CONTRAINDICATIONS FOR PENILE PROSTHETICS
Some have listed psychogenic ED as a contraindication for penile PROSTHESIS implantation. However, patients with severe psychogenic ED that is longstanding and resistant to therapy might be considered for implant as long as they understand the treatment is permanent. Psychogenic ED usually is diagnosed through taking a careful sexual history and diagnostic testing, such as nocturnal penile tumescence (NPT) monitoring.
The clinician also may consider the patient's reliability for follow-up care as well as manual dexterity. If the patient cannot operate his device, he must have a supportive and willing partner who can help.
Patients with active/chronic infectious processes such as decubitus ulcers and venous stasis ulcers are at high risk for infecting their devices.
Replacement of a PROSTHESIS is often delayed after removal of an infected PROSTHESIS to allow adequate healing and eradication of the offending microorganism.
Follow-up care: Most men have pain after penile PROSTHESIS implantation for about four weeks. Initially, oral narcotic pain medication is required and driving is prohibited. If men limit their physical activity while pain is present, it usually resolves sooner. The patient is instructed to refrain from sexual activity for 6 weeks. After 6 weeks, the patient is instructed in the usage of the inflatable penile PROSTHESIS.

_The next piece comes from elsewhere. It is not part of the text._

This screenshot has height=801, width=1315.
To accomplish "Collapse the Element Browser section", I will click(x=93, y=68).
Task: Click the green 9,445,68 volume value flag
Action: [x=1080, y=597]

The surgery will permanently damage the individual's ability to have "natural" erections and should be regarded as permanent and non-reversible.
The ideal penile PROSTHESIS would result in a normal-appearing penis when flaccid and erect. However, prospective patients should be counseled that penile prostheses will not restore the full length once achieved by natural erections.
OUTCOMES AND PROGNOSIS
On average, patients may "wear-out" their PROSTHESIS in 4-8 years. However, as time goes by and technology improves, PROSTHESIS have become more durable.
Of men who have undergone this procedure, 95% are happy about their decision to have surgery. Patient satisfaction with surgery is bolstered by supportive staff and low infection and malfunction rates.
Complications of the implants include a reported 3% incidence of wound infection and malfunction of the PROSTHESIS. In case of trouble, surgery may be needed for removal and repair. There is no change in skin sensation and no change in ability to have an orgasm.
With steady improvements regarding PROSTHESIS material and construction, long-term survival of the modern implants show a lot of promise. Mechanical failure is more likely to occur with inflatable than with rod prostheses.
In summary, selection of the appropriate device for the individual patient is very important. Considerations include patient's preference and underlying medical condition, surgeon's preference, and cost of the device.